--- What you will do ---
Render every line of the items below as a Markdown table with two columns, Row and Line, numbering the rows and skipping blank lines.

── Records provided ──

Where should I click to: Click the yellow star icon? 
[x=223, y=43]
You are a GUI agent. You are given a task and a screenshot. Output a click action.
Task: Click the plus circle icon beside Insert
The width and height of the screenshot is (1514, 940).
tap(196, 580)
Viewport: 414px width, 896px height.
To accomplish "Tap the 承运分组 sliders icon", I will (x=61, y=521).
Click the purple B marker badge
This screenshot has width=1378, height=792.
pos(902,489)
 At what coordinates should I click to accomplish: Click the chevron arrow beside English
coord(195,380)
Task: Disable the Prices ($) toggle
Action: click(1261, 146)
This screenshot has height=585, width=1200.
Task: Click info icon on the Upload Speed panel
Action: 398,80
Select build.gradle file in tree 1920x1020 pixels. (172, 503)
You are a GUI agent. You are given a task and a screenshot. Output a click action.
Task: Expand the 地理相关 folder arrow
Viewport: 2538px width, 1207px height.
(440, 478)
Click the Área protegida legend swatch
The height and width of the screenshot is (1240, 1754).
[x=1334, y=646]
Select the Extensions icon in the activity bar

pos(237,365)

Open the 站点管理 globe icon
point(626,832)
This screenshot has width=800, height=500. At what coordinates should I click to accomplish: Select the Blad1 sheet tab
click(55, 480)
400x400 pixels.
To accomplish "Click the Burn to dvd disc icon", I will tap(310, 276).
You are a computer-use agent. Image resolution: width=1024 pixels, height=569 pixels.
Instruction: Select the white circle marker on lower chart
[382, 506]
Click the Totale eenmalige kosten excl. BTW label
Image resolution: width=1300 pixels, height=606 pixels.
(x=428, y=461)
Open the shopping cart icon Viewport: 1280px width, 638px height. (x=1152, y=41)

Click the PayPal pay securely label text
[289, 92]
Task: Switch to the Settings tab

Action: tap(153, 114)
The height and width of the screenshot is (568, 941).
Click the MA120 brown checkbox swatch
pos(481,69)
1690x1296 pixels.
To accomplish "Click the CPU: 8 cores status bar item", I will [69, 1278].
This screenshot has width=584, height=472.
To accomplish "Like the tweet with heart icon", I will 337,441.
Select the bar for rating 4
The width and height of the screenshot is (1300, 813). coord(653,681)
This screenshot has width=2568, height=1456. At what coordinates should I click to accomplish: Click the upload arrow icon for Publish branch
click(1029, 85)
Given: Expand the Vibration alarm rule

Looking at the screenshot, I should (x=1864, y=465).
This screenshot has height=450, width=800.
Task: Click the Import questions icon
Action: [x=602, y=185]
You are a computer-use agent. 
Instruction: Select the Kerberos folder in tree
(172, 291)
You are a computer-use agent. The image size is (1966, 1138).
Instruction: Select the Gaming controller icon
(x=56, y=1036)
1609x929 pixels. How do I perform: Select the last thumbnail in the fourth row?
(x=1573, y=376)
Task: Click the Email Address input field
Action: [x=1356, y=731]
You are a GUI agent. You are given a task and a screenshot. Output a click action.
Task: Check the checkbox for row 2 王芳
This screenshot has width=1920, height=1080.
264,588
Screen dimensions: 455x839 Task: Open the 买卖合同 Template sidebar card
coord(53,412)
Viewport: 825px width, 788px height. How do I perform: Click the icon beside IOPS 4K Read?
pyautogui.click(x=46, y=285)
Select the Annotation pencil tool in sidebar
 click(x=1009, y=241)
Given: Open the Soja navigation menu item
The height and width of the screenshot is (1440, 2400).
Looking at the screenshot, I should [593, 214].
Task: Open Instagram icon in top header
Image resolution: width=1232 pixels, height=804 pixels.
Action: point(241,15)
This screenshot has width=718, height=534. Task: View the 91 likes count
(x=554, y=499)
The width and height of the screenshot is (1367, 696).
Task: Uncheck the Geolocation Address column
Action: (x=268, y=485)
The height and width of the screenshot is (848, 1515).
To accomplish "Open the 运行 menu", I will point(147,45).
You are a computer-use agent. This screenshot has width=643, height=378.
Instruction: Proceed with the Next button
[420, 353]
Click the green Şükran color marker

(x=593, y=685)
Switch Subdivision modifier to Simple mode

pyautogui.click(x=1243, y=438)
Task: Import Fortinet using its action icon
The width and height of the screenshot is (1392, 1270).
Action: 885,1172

───

--- Full output ---
| Row | Line |
|---|---|
| 1 | Where should I click to: Click the yellow star icon?  |
| 2 | [x=223, y=43] |
| 3 | You are a GUI agent. You are given a task and a screenshot. Output a click action. |
| 4 | Task: Click the plus circle icon beside Insert |
| 5 | The width and height of the screenshot is (1514, 940). |
| 6 | tap(196, 580) |
| 7 | Viewport: 414px width, 896px height. |
| 8 | To accomplish "Tap the 承运分组 sliders icon", I will (x=61, y=521). |
| 9 | Click the purple B marker badge |
| 10 | This screenshot has width=1378, height=792. |
| 11 | pos(902,489) |
| 12 |  At what coordinates should I click to accomplish: Click the chevron arrow beside English |
| 13 | coord(195,380) |
| 14 | Task: Disable the Prices ($) toggle |
| 15 | Action: click(1261, 146) |
| 16 | This screenshot has height=585, width=1200. |
| 17 | Task: Click info icon on the Upload Speed panel |
| 18 | Action: 398,80 |
| 19 | Select build.gradle file in tree 1920x1020 pixels. (172, 503) |
| 20 | You are a GUI agent. You are given a task and a screenshot. Output a click action. |
| 21 | Task: Expand the 地理相关 folder arrow |
| 22 | Viewport: 2538px width, 1207px height. |
| 23 | (440, 478) |
| 24 | Click the Área protegida legend swatch |
| 25 | The height and width of the screenshot is (1240, 1754). |
| 26 | [x=1334, y=646] |
| 27 | Select the Extensions icon in the activity bar |
| 28 | pos(237,365) |
| 29 | Open the 站点管理 globe icon |
| 30 | point(626,832) |
| 31 | This screenshot has width=800, height=500. At what coordinates should I click to accomplish: Select the Blad1 sheet tab |
| 32 | click(55, 480) |
| 33 | 400x400 pixels. |
| 34 | To accomplish "Click the Burn to dvd disc icon", I will tap(310, 276). |
| 35 | You are a computer-use agent. Image resolution: width=1024 pixels, height=569 pixels. |
| 36 | Instruction: Select the white circle marker on lower chart |
| 37 | [382, 506] |
| 38 | Click the Totale eenmalige kosten excl. BTW label |
| 39 | Image resolution: width=1300 pixels, height=606 pixels. |
| 40 | (x=428, y=461) |
| 41 | Open the shopping cart icon Viewport: 1280px width, 638px height. (x=1152, y=41) |
| 42 | Click the PayPal pay securely label text |
| 43 | [289, 92] |
| 44 | Task: Switch to the Settings tab |
| 45 | Action: tap(153, 114) |
| 46 | The height and width of the screenshot is (568, 941). |
| 47 | Click the MA120 brown checkbox swatch |
| 48 | pos(481,69) |
| 49 | 1690x1296 pixels. |
| 50 | To accomplish "Click the CPU: 8 cores status bar item", I will [69, 1278]. |
| 51 | This screenshot has width=584, height=472. |
| 52 | To accomplish "Like the tweet with heart icon", I will 337,441. |
| 53 | Select the bar for rating 4 |
| 54 | The width and height of the screenshot is (1300, 813). coord(653,681) |
| 55 | This screenshot has width=2568, height=1456. At what coordinates should I click to accomplish: Click the upload arrow icon for Publish branch |
| 56 | click(1029, 85) |
| 57 | Given: Expand the Vibration alarm rule |
| 58 | Looking at the screenshot, I should (x=1864, y=465). |
| 59 | This screenshot has height=450, width=800. |
| 60 | Task: Click the Import questions icon |
| 61 | Action: [x=602, y=185] |
| 62 | You are a computer-use agent.  |
| 63 | Instruction: Select the Kerberos folder in tree |
| 64 | (172, 291) |
| 65 | You are a computer-use agent. The image size is (1966, 1138). |
| 66 | Instruction: Select the Gaming controller icon |
| 67 | (x=56, y=1036) |
| 68 | 1609x929 pixels. How do I perform: Select the last thumbnail in the fourth row? |
| 69 | (x=1573, y=376) |
| 70 | Task: Click the Email Address input field |
| 71 | Action: [x=1356, y=731] |
| 72 | You are a GUI agent. You are given a task and a screenshot. Output a click action. |
| 73 | Task: Check the checkbox for row 2 王芳 |
| 74 | This screenshot has width=1920, height=1080. |
| 75 | 264,588 |
| 76 | Screen dimensions: 455x839 Task: Open the 买卖合同 Template sidebar card |
| 77 | coord(53,412) |
| 78 | Viewport: 825px width, 788px height. How do I perform: Click the icon beside IOPS 4K Read? |
| 79 | pyautogui.click(x=46, y=285) |
| 80 | Select the Annotation pencil tool in sidebar |
| 81 |  click(x=1009, y=241) |
| 82 | Given: Open the Soja navigation menu item |
| 83 | The height and width of the screenshot is (1440, 2400). |
| 84 | Looking at the screenshot, I should [593, 214]. |
| 85 | Task: Open Instagram icon in top header |
| 86 | Image resolution: width=1232 pixels, height=804 pixels. |
| 87 | Action: point(241,15) |
| 88 | This screenshot has width=718, height=534. Task: View the 91 likes count |
| 89 | (x=554, y=499) |
| 90 | The width and height of the screenshot is (1367, 696). |
| 91 | Task: Uncheck the Geolocation Address column |
| 92 | Action: (x=268, y=485) |
| 93 | The height and width of the screenshot is (848, 1515). |
| 94 | To accomplish "Open the 运行 menu", I will point(147,45). |
| 95 | You are a computer-use agent. This screenshot has width=643, height=378. |
| 96 | Instruction: Proceed with the Next button |
| 97 | [420, 353] |
| 98 | Click the green Şükran color marker |
| 99 | (x=593, y=685) |
| 100 | Switch Subdivision modifier to Simple mode |
| 101 | pyautogui.click(x=1243, y=438) |
| 102 | Task: Import Fortinet using its action icon |
| 103 | The width and height of the screenshot is (1392, 1270). |
| 104 | Action: 885,1172 |